> TASK STATEMENT:
Quote exactly, and only, the lines of the material below from the line with "Given: Click the Argentina flag icon" through the line with "This screenshot has height=564, width=720.".

___ TASK DATA

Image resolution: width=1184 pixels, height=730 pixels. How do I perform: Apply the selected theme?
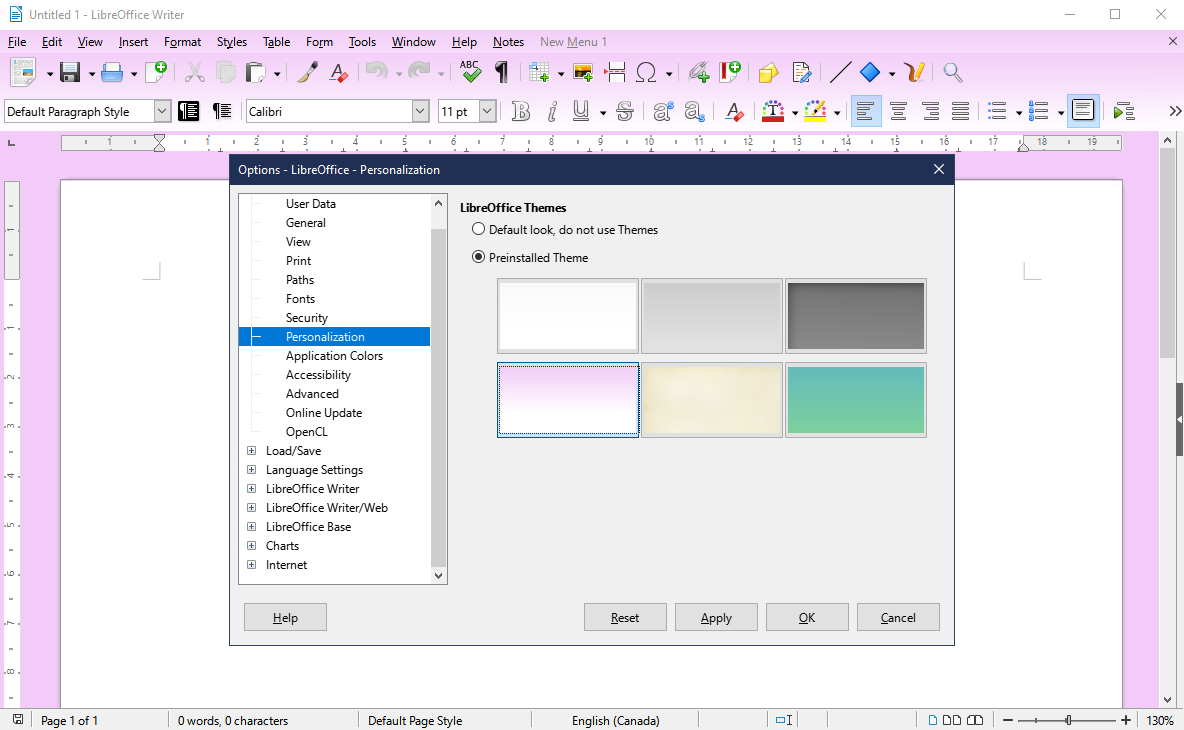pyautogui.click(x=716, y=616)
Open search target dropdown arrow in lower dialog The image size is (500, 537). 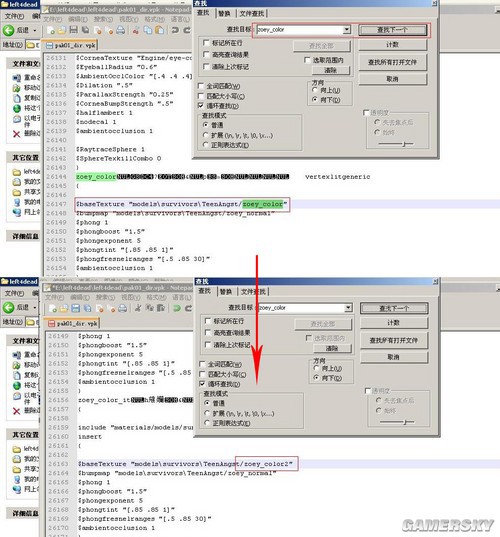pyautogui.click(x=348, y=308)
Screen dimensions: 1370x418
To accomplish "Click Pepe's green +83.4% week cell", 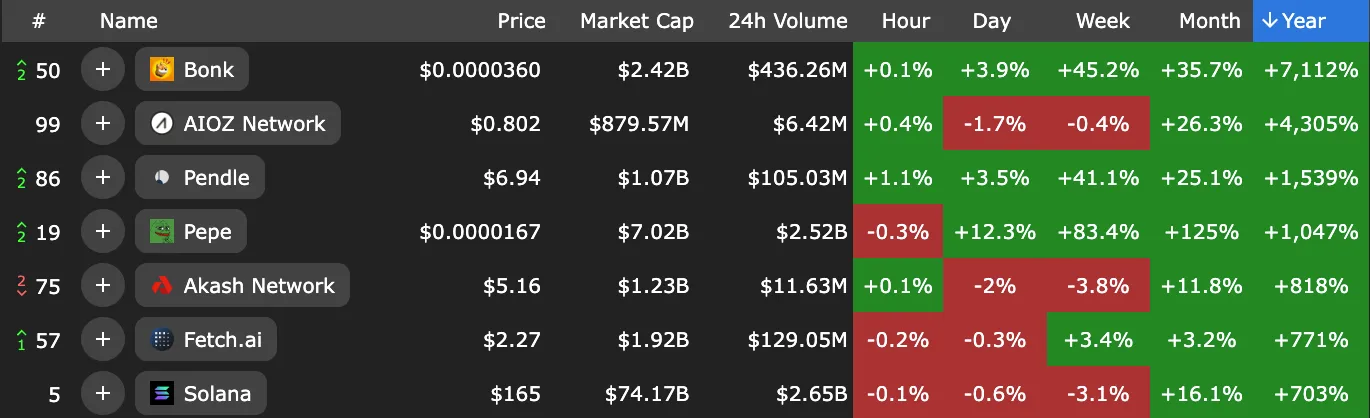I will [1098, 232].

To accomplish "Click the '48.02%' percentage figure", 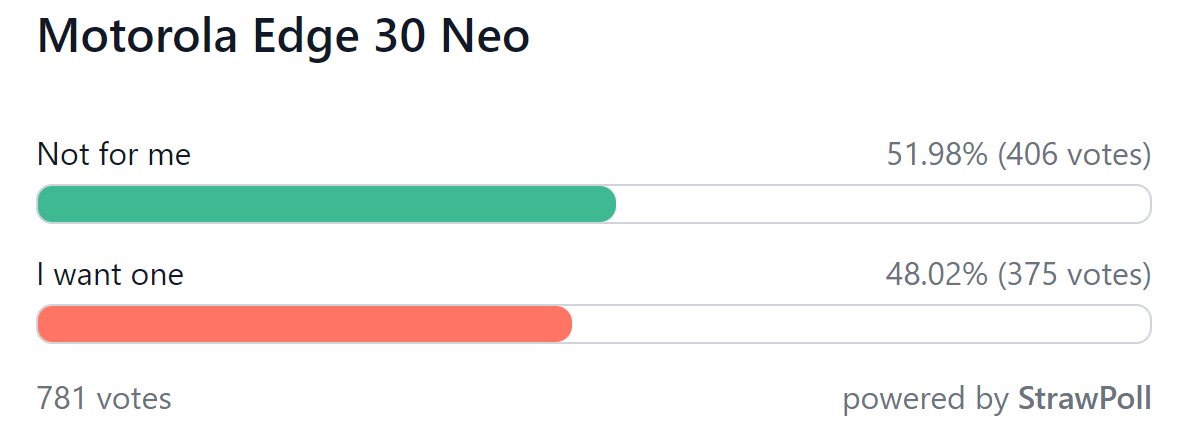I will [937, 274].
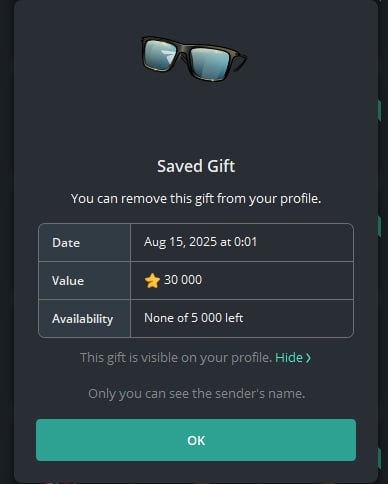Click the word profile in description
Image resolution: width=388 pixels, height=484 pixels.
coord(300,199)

______
___ TASK DATA

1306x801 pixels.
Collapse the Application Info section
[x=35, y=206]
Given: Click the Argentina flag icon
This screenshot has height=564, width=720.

______

> OUTPUT:
Given: Click the Argentina flag icon
This screenshot has height=564, width=720.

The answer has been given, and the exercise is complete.